Provided data –

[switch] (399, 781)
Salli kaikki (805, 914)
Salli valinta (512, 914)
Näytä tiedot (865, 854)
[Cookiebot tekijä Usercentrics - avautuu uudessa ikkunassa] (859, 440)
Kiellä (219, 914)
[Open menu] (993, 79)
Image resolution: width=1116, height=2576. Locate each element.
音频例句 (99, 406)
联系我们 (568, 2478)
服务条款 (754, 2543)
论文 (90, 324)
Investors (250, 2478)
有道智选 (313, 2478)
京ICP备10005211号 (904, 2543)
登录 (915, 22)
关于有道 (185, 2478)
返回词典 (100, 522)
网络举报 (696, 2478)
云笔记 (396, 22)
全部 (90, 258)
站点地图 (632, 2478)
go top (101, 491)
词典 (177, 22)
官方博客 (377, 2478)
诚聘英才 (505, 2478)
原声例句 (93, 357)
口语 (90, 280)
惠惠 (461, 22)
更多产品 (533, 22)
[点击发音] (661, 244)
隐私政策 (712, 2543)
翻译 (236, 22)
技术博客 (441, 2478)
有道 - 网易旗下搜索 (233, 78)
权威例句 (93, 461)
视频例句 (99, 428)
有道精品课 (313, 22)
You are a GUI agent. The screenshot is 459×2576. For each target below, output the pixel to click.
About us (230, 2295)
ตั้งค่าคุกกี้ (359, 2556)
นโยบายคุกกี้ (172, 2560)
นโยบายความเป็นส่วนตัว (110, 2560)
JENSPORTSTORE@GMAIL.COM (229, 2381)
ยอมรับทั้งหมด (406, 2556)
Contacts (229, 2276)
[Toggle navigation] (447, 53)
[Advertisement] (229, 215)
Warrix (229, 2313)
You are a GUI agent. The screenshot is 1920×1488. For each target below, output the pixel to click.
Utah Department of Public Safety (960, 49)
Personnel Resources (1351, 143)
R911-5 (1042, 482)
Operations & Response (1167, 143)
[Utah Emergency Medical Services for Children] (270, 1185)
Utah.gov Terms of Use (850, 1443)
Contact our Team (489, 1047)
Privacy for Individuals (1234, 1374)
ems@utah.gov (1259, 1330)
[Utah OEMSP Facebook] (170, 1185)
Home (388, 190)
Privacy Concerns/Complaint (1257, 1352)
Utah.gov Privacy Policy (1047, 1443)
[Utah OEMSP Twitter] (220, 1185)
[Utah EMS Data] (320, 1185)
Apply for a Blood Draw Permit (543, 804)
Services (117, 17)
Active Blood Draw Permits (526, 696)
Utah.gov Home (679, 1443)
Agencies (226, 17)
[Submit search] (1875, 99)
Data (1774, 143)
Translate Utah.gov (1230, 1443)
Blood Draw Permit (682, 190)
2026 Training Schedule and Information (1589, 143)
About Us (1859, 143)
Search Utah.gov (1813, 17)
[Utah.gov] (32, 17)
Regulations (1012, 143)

What the task requires –
Counting every line of the records above that has the word "each", state the total and give nothing besides it.

Result of the task –
3